Join us for a special one-time screening of two films relating to LGBTQ life in the 1980s. The films will be screened on November 30, 2023, in recognition of World AIDS Day the next day. The films tell stories of people dealing with situations that were, at that time, not well-understood and not well-accepted. All ticket proceeds will be donated to the Covenant House, Inc., of Charleston to support their mission. We welcome attendees to stay for a short discussion after the screening with experts in HIV and AIDS in West Virginia.
7:00pm – Communication from Weber (1988, 14m) – This award-winning cult short film will be shown publicly for the first time since the WVIFF held a retrospective of director Bob Gates soon after his death in 2013. Communication from Weber tells the story of Sabina (Albert David Weber), a self-described “radical, full-time third-sex-role transgender person,” according to a 1998 article covering Gates’s films. The film was as ahead of its time as its subject, who died in 1981. Communications got positive reviews and mentions in the L.A. Times and Village Voice. This is a rarely-seen West Virginia cult film that is not to be missed.

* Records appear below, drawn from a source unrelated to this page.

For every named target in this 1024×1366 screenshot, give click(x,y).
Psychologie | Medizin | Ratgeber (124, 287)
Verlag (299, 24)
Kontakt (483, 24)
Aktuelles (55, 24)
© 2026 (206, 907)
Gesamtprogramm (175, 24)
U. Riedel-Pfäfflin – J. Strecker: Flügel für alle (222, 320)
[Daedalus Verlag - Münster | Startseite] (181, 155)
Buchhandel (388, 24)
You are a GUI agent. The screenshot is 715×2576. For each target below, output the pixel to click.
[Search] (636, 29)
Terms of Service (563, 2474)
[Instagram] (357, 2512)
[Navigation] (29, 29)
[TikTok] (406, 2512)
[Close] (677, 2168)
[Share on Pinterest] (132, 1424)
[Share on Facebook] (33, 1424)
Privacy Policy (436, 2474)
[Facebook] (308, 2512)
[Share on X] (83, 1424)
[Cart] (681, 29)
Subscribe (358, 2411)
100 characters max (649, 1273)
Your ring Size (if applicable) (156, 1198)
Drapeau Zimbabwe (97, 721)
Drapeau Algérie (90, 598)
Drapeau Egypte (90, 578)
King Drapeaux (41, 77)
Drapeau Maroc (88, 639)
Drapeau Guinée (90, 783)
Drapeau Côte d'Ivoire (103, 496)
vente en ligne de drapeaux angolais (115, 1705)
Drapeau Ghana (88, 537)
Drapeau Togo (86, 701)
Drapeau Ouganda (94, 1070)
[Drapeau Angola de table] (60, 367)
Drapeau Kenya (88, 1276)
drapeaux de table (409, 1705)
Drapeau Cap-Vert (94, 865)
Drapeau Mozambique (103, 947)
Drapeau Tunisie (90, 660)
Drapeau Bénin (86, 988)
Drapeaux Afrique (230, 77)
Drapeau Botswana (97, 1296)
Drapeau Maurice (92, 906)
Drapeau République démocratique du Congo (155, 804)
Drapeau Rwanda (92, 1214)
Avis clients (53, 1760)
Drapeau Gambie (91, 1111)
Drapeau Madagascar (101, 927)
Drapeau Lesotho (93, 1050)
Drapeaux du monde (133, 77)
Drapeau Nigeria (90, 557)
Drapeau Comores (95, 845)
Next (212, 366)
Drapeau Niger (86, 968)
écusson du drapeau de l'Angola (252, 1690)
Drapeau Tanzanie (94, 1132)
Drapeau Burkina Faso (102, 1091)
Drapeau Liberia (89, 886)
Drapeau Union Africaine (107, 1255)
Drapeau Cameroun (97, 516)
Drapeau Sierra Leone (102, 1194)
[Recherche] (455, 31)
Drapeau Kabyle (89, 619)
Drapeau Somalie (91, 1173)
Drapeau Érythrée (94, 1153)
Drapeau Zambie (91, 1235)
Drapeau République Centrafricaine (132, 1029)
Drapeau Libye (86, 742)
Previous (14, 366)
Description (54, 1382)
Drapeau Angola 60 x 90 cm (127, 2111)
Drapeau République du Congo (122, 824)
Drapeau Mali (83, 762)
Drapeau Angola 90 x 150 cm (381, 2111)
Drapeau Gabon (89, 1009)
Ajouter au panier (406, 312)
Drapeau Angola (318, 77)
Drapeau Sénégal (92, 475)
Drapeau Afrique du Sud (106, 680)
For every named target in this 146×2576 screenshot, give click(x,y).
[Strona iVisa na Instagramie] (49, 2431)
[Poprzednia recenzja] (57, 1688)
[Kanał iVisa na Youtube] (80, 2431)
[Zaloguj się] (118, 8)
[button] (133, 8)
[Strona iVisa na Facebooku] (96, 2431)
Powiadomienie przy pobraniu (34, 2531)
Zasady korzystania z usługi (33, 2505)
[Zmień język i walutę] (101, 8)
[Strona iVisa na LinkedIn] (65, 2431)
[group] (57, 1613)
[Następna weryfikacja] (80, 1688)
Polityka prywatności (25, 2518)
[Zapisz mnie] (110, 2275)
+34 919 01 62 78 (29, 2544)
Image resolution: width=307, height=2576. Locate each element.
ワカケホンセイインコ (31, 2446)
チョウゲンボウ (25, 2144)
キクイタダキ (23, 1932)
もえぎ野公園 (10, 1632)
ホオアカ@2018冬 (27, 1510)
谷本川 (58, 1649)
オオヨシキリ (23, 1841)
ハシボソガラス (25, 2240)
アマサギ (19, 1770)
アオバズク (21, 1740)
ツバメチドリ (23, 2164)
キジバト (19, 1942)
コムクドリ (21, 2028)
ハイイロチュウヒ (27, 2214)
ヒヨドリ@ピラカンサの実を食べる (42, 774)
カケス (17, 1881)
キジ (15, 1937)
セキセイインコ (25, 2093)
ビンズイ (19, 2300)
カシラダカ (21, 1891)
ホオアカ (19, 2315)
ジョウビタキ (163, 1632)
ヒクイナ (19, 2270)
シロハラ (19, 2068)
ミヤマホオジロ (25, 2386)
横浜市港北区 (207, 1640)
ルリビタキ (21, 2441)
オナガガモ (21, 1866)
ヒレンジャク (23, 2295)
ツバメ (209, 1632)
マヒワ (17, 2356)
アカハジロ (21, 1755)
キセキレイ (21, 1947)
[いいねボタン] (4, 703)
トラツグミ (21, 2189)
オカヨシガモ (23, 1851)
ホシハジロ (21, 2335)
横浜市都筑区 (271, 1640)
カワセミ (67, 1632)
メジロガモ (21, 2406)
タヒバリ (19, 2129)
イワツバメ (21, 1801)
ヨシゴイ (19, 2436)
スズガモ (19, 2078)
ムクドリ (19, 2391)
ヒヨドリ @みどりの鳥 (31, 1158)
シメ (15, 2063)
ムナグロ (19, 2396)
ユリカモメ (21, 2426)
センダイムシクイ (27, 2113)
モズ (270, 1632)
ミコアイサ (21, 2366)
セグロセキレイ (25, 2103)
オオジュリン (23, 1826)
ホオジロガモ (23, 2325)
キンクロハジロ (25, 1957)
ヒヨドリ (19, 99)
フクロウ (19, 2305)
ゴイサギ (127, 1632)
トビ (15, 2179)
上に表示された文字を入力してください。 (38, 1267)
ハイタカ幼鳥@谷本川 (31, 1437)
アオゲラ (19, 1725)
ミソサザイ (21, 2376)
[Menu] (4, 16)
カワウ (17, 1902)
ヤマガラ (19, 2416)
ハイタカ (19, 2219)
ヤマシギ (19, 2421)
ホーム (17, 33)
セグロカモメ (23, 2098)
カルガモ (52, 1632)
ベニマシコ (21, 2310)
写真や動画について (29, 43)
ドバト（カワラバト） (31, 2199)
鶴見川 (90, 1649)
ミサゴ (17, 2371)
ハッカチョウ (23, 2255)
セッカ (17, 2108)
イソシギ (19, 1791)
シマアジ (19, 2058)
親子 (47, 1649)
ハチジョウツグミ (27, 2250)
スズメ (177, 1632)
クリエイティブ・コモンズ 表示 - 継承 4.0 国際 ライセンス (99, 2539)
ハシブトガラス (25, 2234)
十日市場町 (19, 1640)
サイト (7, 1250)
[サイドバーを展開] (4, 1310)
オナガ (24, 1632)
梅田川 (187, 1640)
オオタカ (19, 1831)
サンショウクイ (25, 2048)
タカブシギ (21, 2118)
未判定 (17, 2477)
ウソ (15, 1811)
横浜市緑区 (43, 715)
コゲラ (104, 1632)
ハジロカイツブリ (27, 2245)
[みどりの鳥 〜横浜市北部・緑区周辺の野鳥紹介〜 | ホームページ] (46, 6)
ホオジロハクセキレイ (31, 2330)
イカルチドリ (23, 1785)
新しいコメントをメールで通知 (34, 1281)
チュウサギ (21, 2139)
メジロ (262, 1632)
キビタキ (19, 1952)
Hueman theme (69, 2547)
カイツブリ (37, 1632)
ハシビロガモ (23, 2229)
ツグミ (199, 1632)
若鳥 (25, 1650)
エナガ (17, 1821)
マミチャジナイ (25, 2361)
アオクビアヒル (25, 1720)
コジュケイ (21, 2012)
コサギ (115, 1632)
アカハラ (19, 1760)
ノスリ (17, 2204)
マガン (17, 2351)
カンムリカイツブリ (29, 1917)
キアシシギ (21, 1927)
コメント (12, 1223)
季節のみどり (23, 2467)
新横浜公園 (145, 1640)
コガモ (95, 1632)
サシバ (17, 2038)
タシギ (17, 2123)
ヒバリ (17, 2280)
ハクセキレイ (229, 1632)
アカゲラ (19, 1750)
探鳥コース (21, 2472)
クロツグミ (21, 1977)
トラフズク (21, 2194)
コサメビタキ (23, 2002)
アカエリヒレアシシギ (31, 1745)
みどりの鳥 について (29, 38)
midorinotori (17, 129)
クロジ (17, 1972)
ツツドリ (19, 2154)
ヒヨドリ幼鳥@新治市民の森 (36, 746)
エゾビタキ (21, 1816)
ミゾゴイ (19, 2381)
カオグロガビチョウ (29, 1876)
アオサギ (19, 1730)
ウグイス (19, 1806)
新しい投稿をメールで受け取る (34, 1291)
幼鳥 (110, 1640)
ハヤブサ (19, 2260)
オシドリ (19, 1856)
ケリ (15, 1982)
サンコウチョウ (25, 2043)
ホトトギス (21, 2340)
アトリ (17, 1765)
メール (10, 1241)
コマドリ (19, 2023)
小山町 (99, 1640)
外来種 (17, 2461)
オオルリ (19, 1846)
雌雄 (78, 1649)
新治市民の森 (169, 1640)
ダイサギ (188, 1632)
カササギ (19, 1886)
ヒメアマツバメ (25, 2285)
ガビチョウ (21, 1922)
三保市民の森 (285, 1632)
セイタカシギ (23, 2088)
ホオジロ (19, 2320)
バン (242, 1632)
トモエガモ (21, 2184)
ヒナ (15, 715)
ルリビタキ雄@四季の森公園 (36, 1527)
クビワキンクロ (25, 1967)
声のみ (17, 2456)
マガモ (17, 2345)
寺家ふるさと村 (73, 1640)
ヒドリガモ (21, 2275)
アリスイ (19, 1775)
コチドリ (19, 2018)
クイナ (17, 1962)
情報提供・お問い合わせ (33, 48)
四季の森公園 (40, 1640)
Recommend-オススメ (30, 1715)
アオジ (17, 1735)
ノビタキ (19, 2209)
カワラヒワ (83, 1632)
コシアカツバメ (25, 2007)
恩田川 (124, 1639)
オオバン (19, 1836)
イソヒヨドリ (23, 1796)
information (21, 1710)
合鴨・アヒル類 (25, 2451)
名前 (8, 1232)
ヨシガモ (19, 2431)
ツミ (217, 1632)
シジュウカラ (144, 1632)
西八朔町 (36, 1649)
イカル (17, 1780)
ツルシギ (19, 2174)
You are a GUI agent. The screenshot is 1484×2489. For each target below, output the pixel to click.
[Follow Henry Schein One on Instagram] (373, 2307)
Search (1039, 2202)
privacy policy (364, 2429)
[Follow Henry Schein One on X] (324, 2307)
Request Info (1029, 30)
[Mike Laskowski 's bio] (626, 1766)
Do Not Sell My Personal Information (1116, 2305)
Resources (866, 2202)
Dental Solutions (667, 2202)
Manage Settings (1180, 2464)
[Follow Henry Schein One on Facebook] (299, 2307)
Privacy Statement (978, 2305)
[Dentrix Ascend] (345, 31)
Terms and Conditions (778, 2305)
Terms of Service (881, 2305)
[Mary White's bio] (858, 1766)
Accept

7:15pm – Buddies (1985, 81m) – The first film ever made about the AIDS crisis was made for under $30,000, by a filmmaker most known for making pornography. But what the film lacks in flash and star power, it makes up for in writing, emotion, and a yearning to be heard and seen that comes through in the film. Buddies was made at a time when the crisis was being severely felt in LGBTQ communities in large cities, but largely ignored by mainstream press and policymakers. The film was written, filmed, and produced during a time when President Reagan had never even mentioned AIDS; it was released just three days after his first public utterance about the disease.